[Stored items]
--

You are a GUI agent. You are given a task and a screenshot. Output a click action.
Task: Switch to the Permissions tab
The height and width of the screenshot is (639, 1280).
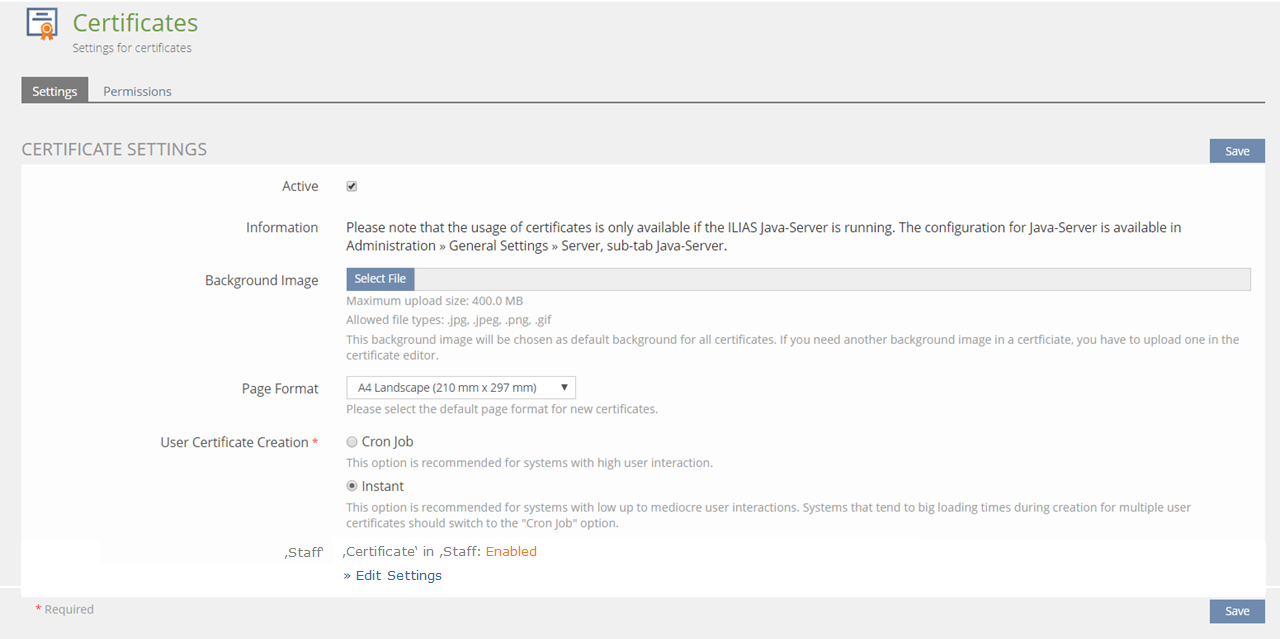coord(137,91)
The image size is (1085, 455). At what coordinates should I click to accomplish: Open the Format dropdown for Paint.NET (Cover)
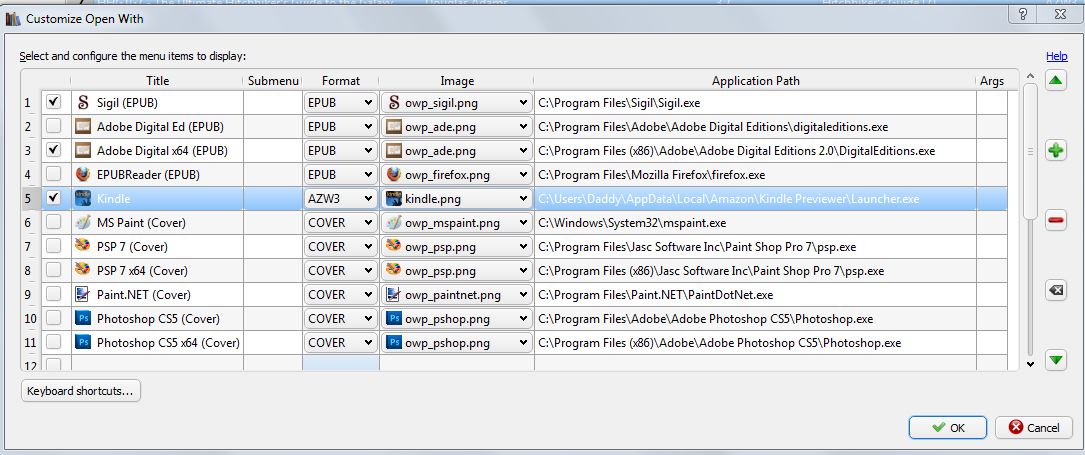(341, 295)
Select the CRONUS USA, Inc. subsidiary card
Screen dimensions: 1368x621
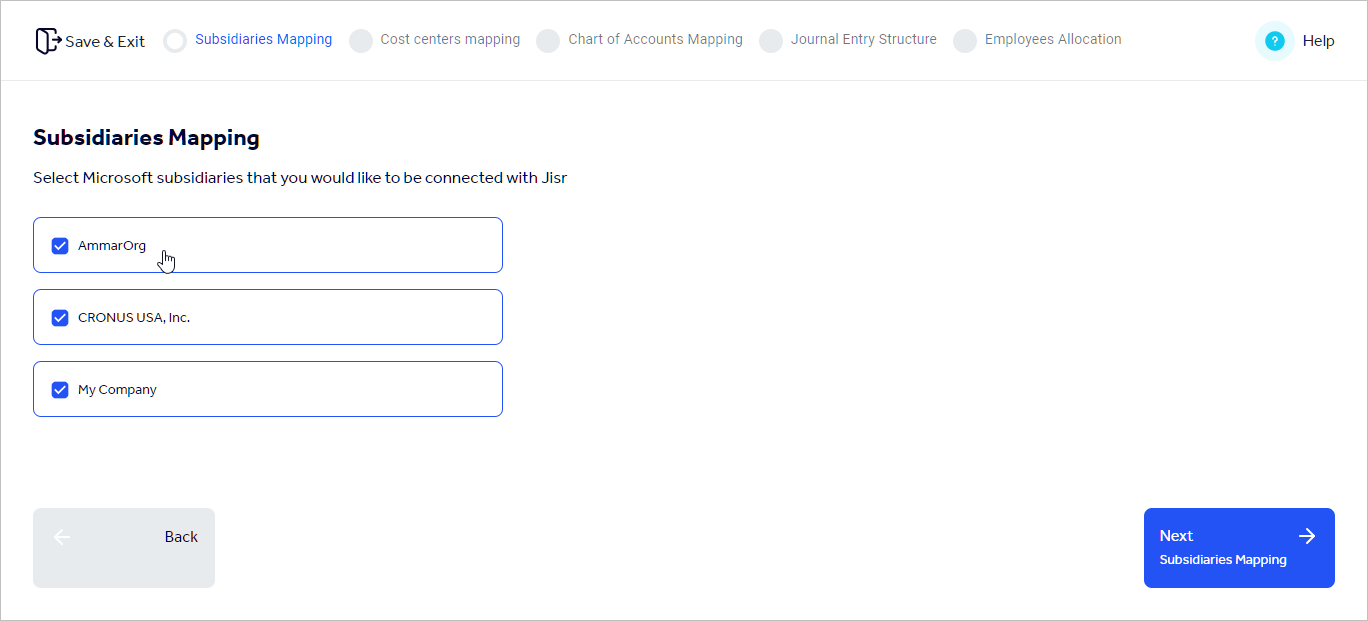pyautogui.click(x=267, y=317)
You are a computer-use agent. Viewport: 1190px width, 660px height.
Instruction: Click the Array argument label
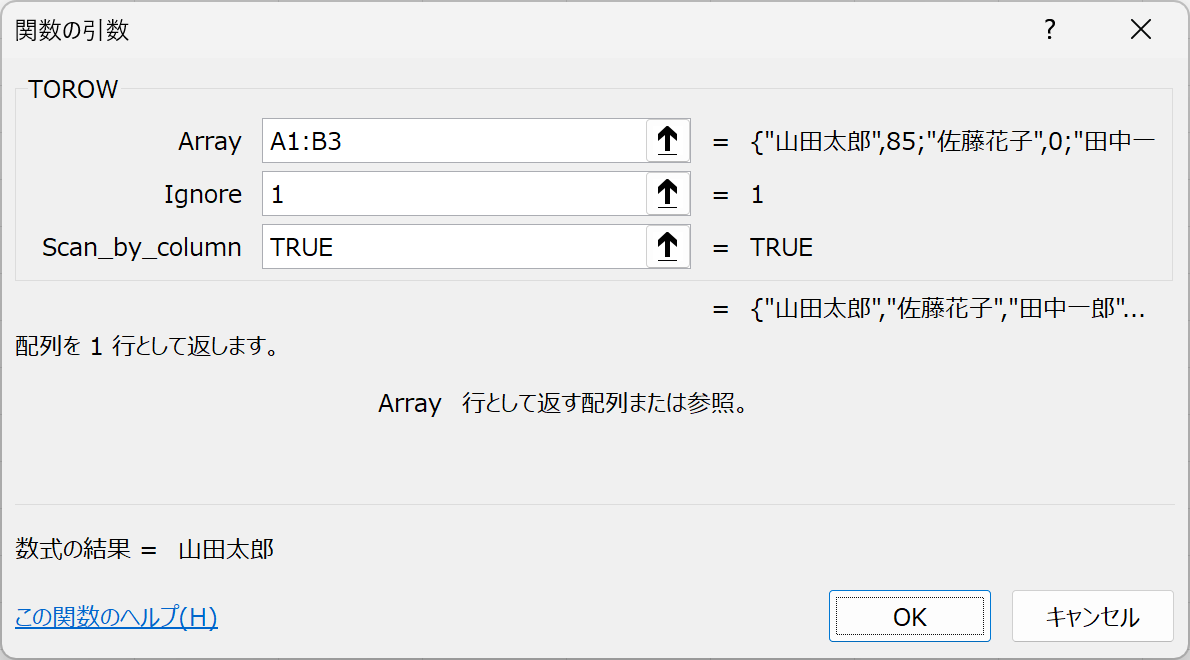pos(209,142)
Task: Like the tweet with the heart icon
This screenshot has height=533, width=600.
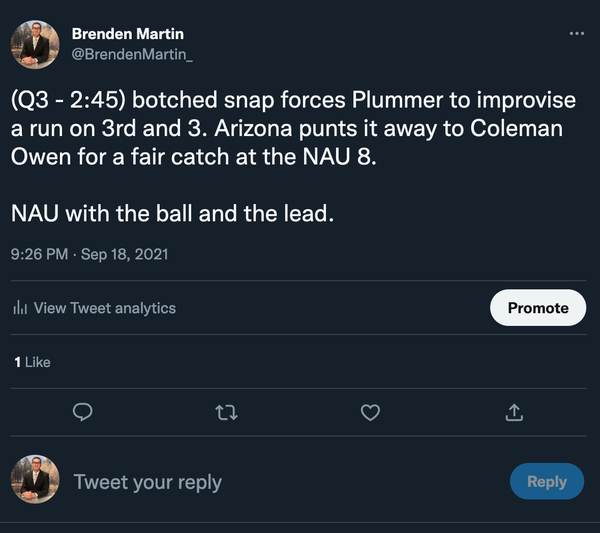Action: click(370, 412)
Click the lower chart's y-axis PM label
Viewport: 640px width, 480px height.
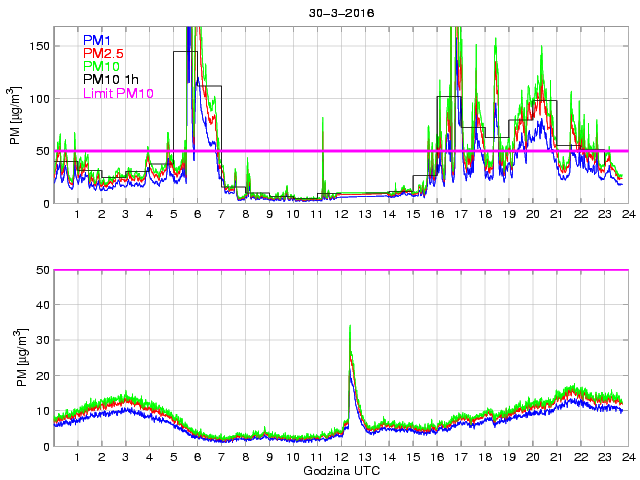tap(15, 358)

--

Task description – When a line in the records above holds "agent", that line is to be reported.

Written solution –
You are a GUI agent. You are given a task and a screenshot. Output a click action.
You are a computer-use agent. Viewport: 1190px width, 660px height.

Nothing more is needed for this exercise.